The Callable object uses generics to define the type of object which is returned.
If you submit a Callable object to an Executor the framework returns an object of type java.util.concurrent.Future. This Future object can be used to check the status of a Callable and to retrieve the result from the Callable.
On the Executor you can use the method submit to submit a Callable and to get a future. To retrieve the result of the future use the get() method.

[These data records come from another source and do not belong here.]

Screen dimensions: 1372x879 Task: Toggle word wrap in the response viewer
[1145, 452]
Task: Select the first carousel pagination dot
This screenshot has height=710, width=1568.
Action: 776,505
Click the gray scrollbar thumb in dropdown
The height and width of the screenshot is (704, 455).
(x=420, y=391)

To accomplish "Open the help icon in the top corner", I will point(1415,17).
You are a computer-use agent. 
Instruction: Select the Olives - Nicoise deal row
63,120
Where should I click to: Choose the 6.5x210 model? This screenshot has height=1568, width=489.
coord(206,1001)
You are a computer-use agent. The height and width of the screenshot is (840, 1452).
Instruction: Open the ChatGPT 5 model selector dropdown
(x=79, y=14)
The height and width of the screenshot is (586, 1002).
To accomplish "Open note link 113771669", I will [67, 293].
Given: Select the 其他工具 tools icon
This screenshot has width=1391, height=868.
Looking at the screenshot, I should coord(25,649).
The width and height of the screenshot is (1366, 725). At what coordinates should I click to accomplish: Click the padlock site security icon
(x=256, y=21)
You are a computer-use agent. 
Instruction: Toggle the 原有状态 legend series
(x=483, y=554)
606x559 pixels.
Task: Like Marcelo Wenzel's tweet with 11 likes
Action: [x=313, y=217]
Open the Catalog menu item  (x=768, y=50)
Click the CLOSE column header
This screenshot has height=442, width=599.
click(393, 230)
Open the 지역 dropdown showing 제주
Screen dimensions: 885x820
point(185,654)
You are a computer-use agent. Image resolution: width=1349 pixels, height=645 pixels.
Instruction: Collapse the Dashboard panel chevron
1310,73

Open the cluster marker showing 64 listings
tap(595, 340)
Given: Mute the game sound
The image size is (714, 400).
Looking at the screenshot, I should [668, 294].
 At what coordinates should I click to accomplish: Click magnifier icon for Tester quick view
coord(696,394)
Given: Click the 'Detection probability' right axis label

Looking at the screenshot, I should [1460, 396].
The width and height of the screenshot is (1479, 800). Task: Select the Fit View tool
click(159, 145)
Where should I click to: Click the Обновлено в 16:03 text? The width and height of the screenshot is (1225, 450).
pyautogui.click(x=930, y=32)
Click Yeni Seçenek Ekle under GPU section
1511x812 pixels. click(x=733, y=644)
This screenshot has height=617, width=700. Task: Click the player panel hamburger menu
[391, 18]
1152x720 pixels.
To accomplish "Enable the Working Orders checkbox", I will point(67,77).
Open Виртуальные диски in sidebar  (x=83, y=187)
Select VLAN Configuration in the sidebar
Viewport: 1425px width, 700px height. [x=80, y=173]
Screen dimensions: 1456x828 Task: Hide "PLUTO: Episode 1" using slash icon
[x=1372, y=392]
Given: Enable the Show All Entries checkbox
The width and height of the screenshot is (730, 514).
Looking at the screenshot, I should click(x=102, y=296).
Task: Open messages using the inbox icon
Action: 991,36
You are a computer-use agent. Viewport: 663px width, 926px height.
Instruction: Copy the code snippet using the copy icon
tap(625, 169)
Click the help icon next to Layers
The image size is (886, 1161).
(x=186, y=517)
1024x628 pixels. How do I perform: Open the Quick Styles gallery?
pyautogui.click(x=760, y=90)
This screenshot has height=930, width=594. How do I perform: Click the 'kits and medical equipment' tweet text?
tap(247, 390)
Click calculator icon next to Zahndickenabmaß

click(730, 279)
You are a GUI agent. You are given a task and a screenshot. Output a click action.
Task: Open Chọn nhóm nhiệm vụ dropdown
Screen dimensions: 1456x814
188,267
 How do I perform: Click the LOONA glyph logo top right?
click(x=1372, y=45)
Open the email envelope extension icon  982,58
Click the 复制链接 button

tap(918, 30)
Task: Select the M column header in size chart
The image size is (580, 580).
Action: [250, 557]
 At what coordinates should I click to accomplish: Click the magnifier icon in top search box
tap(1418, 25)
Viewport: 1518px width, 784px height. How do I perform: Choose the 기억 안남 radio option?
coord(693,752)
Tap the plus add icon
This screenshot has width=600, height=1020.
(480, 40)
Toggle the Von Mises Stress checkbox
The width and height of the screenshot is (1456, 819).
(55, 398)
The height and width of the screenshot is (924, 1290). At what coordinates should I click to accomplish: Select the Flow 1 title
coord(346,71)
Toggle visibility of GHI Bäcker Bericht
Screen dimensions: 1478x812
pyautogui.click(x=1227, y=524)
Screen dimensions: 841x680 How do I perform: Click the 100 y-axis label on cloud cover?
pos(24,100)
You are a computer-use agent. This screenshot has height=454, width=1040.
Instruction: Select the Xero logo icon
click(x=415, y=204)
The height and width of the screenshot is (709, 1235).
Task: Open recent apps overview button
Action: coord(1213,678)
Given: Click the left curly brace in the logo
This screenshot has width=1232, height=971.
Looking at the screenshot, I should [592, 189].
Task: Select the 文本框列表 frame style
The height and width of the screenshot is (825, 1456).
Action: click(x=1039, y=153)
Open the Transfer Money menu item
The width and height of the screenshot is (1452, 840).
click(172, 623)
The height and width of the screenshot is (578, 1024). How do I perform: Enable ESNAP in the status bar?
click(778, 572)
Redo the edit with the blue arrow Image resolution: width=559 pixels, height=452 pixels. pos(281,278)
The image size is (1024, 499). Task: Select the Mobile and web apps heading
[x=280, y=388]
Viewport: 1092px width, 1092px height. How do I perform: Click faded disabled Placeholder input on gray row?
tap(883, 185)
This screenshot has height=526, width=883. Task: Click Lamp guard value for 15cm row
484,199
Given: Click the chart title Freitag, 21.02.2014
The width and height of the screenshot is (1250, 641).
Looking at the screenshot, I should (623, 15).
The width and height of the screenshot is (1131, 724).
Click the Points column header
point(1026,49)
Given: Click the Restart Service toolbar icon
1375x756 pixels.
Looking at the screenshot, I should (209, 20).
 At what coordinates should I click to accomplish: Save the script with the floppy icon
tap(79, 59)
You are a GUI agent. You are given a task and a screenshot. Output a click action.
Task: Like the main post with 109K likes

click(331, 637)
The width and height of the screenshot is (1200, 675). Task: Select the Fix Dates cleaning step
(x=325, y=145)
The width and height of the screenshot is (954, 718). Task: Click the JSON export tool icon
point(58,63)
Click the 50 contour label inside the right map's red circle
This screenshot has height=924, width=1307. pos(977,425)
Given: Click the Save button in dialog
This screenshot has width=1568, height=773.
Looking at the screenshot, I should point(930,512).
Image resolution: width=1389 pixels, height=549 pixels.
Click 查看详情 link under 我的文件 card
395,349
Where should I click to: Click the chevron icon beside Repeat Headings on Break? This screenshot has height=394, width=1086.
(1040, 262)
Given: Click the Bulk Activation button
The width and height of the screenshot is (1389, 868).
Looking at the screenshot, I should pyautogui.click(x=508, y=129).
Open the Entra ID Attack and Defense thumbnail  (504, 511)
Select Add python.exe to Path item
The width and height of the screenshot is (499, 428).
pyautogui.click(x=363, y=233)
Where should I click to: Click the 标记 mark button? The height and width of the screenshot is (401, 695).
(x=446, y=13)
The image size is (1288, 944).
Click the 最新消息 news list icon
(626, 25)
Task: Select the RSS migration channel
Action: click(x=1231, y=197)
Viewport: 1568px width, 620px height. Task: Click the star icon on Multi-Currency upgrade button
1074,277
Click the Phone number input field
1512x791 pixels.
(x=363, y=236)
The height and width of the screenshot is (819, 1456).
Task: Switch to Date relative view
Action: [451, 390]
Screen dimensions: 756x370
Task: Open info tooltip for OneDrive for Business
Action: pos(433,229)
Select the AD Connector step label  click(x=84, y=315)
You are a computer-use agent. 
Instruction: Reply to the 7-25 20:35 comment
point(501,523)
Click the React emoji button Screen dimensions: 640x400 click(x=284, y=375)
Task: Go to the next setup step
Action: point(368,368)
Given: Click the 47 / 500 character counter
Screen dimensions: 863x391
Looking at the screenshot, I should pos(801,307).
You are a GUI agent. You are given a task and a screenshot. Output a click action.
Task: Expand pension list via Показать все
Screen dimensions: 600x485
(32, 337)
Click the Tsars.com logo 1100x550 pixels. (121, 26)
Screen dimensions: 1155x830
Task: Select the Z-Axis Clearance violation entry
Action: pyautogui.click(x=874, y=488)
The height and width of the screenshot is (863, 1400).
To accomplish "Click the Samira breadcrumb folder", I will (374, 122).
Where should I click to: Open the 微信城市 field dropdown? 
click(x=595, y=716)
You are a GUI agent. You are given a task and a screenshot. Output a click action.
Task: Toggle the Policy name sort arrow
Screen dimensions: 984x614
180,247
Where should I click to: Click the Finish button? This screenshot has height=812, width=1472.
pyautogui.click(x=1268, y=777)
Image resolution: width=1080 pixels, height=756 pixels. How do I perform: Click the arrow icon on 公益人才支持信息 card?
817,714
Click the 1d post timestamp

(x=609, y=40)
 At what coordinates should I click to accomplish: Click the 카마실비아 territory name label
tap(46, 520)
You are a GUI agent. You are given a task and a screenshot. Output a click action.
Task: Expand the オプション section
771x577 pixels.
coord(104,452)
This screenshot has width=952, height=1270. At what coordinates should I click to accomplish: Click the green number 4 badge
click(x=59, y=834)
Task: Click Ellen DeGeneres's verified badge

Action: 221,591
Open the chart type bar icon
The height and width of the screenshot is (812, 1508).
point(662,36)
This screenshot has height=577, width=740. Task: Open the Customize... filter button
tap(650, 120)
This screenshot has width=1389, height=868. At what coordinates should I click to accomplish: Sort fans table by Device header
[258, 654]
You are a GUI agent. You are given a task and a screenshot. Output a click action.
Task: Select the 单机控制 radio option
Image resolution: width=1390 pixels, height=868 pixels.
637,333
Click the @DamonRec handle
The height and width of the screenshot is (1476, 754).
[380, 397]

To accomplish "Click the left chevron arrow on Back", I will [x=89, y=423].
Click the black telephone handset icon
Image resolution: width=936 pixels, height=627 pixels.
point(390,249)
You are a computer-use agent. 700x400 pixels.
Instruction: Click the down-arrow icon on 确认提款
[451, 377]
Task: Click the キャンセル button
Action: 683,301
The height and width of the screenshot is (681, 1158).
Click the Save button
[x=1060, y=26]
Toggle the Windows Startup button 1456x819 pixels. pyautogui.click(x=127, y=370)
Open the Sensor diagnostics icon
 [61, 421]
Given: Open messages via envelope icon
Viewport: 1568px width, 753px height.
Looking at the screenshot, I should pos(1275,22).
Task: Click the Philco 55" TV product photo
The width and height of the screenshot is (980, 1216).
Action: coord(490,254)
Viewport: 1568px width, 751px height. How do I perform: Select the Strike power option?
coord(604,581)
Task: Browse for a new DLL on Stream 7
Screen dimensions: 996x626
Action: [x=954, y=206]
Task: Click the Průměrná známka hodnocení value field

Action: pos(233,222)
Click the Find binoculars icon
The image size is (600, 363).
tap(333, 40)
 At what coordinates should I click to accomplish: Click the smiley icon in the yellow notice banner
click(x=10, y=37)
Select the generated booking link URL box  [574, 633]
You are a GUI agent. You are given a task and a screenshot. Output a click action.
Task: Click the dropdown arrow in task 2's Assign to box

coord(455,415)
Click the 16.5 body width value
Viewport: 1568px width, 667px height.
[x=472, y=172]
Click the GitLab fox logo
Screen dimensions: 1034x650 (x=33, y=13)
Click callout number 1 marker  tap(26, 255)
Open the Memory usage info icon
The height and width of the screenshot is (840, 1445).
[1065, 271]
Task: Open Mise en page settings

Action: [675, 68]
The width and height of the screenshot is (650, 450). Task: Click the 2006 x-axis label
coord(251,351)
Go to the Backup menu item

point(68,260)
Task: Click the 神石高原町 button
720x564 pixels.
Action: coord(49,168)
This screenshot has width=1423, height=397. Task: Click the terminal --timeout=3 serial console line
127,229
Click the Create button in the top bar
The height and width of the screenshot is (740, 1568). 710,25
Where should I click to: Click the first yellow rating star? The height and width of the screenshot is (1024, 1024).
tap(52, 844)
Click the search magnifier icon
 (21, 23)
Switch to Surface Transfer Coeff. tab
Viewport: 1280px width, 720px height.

package benatwa.concurrency.callables;
import java.util.concurrent.Callable;
public class MyCallable implements Callable<Long>
{
@Override public Long call() throws Exception
{
long sum = 0; for (long i = 0; i <= 100; i++)
{ sum += i; }
return sum;
}
}
package benatwa.concurrency.callables;
import java.util.ArrayList;
import java.util.List;
import java.util.concurrent.Callable;
import java.util.concurrent.ExecutionException;
import java.util.concurrent.ExecutorService;
import java.util.concurrent.Executors;
import java.util.concurrent.Future;
public class CallableFutures
{
private static final int NTHREDS = 10;
public static void main(String[] args)
{
ExecutorService executor = Executors.newFixedThreadPool(NTHREDS);
List<Future<Long>> list = new ArrayList<Future<Long>>();
for (int i = 0; i < 20000; i++)
{
Callable<Long> worker = new MyCallable();
Future<Long> submit = executor.submit(worker);
list.add(submit);
}
long sum = 0;
System.out.println(list.size());
// now retrieve the result
for (Future<Long> future : list) { try { sum += future.get(); }
catch (InterruptedException e) { e.printStackTrace(); }
catch (ExecutionException e) { e.printStackTrace(); } }
System.out.println(sum);
executor.shutdown();
}
}
Deadlock
A concurrent application has the risk of a deadlock. A set of processes are deadlocked if all processes are waiting for an event which another process in the same set has to cause.
For example if thread A waits for a lock on object Z which thread B holds and thread B wait for a look on object Y which is hold be process A then these two processes are looked and cannot continue in their processing.